MediaWatch: July 1993

Vol. Seven No. 7

Limousine Liberals

Democrats attract voters by attacking the privileges of the rich, but in the June 7 U.S. News & World Report, Senior Writer Edward Pound and reporter Gary Cohen found two major Democrats lived high on the hog at the party's expense. In 1991 and 1992 alone, the Democratic National Committee spent $250,000 on limousine services. Commerce Secretary Ron Brown (then party chairman) and White House aide Alexis Herman (then Brown's chief of staff) were especially compensated. 

A 17-day trip to sub-Saharan Africa to promote democracy cost the DNC $36,000, including a $10,000 advance to Brown. While the Democrats lambasted John Sununu for free corporate flights, Brown regularly used a six-passenger jet provided by the Sheet Metal Workers International Union. Herman, unsatisfied with her stay at the fancy Waldorf-Astoria hotel, moved to $4,000-a-month apartment while planning the Democratic convention, partially paid with tax dollars. Did other reporters leap on the DNC story as they jumped on Air Sununu? No. The story went nowhere.

WIN Can't Win

What happens when a self-proclaimed "pro-choice, Democratic" organization recruits prominent female journalists to be guests at a fund-raising dinner? In the May 29 National Journal, Paul Starobin chronicled the reaction when the Women's Information Network (WIN) did just that.

UPI White House reporter Helen Thomas refused, saying "wire service people have to be as impartial and objective as humanly possible." Six journalists initially agreed to the dinner, but when told it was a fund-raiser, five backed out. Bowing out were USA Today's Judi Hasson, National Public Radio's Mara Liasson, and The Wall Street Journal's Jill Abramson. The sole holdout was Dotty Lynch, political editor for CBS News, who had also been unaware of the abortion-rights character of WIN. Lynch noted "I don't know if they're aware that they have a pro-life person on their agenda." In the end, WIN canceled the event.

Lehrer's Lecture

In a refreshing display of candor, one of the media's own criticized reporters during a commencement address at Williams College.
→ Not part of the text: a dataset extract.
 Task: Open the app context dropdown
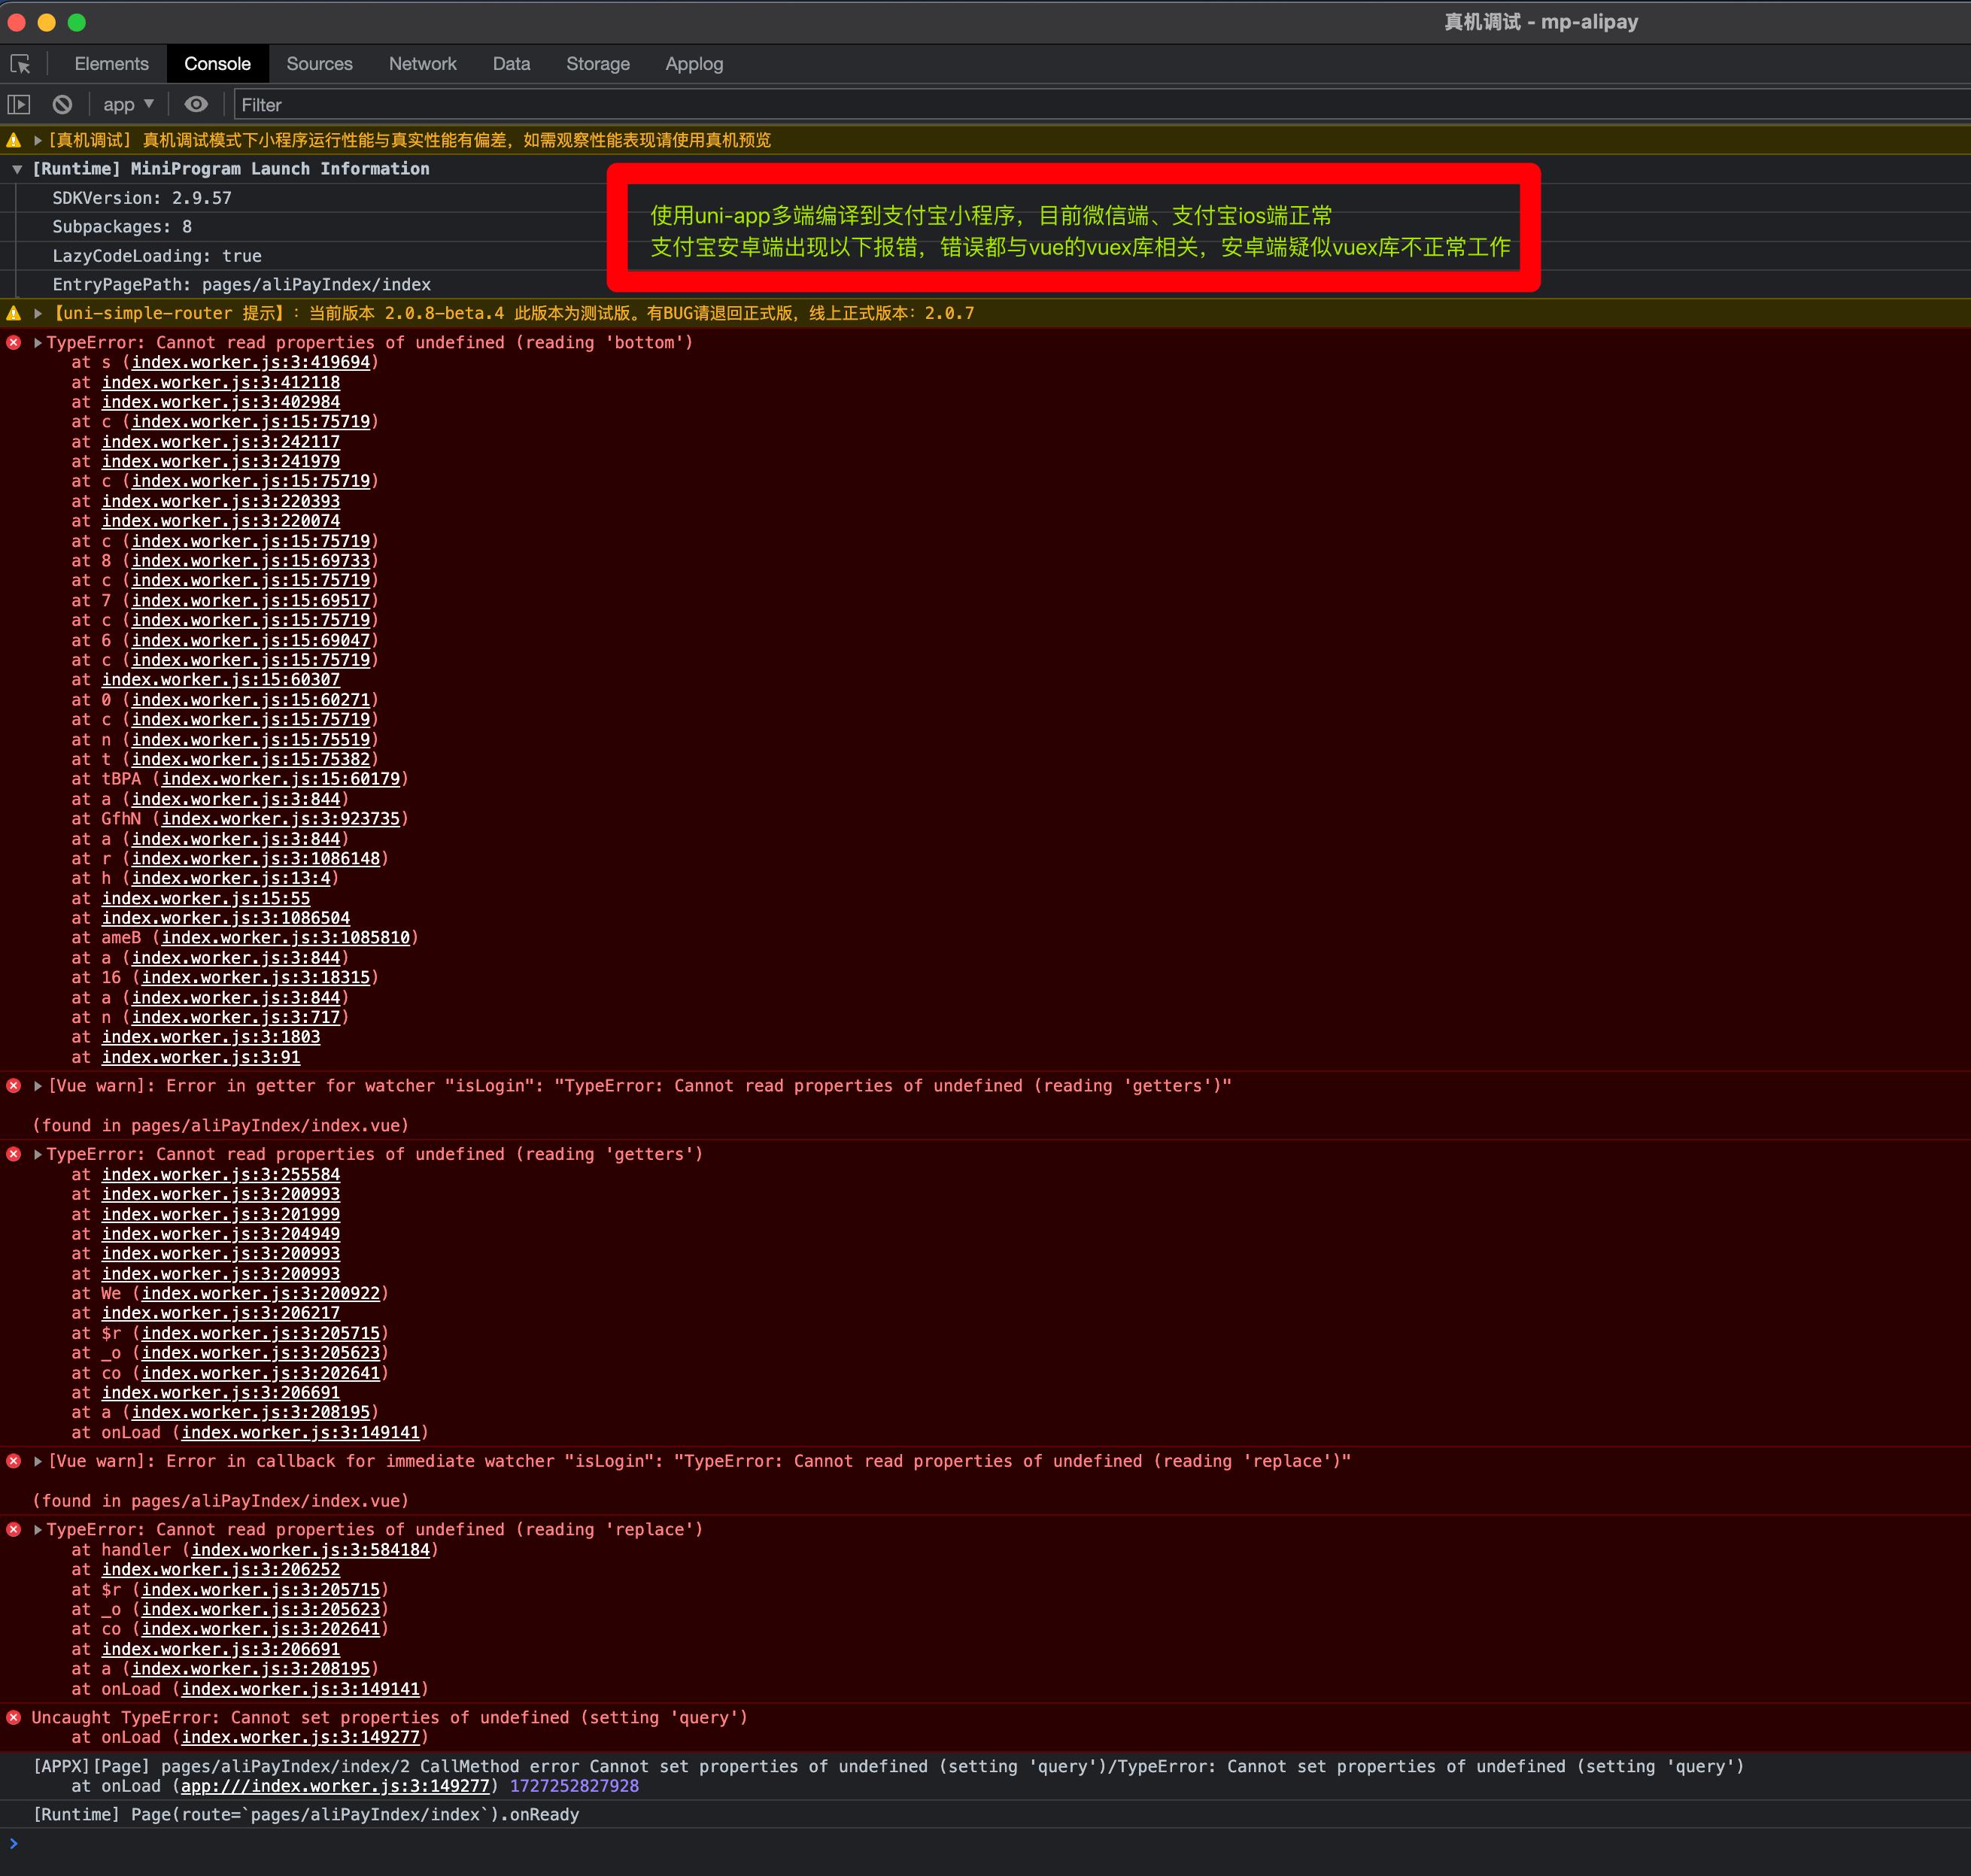coord(128,104)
On June 8, The Boston Globe's Cate Chant reported that Jim Lehrer, co-anchor of PBS's MacNeil/Lehrer NewsHour, took his colleagues to task for "snide arrogance."

Lehrer even suggested that viewers boycott news media they find offensive. "Do not tolerate lousy, arrogant, snide journalism," he told the graduates. "If someone does it in the newspaper you read or on the TV news you watch...complain. Don't watch those programs." He even said journalists think they know more than everyone else. "There is a stench of contempt...only the journalists of America are smart enough to know what to do in Bosnia, about health care."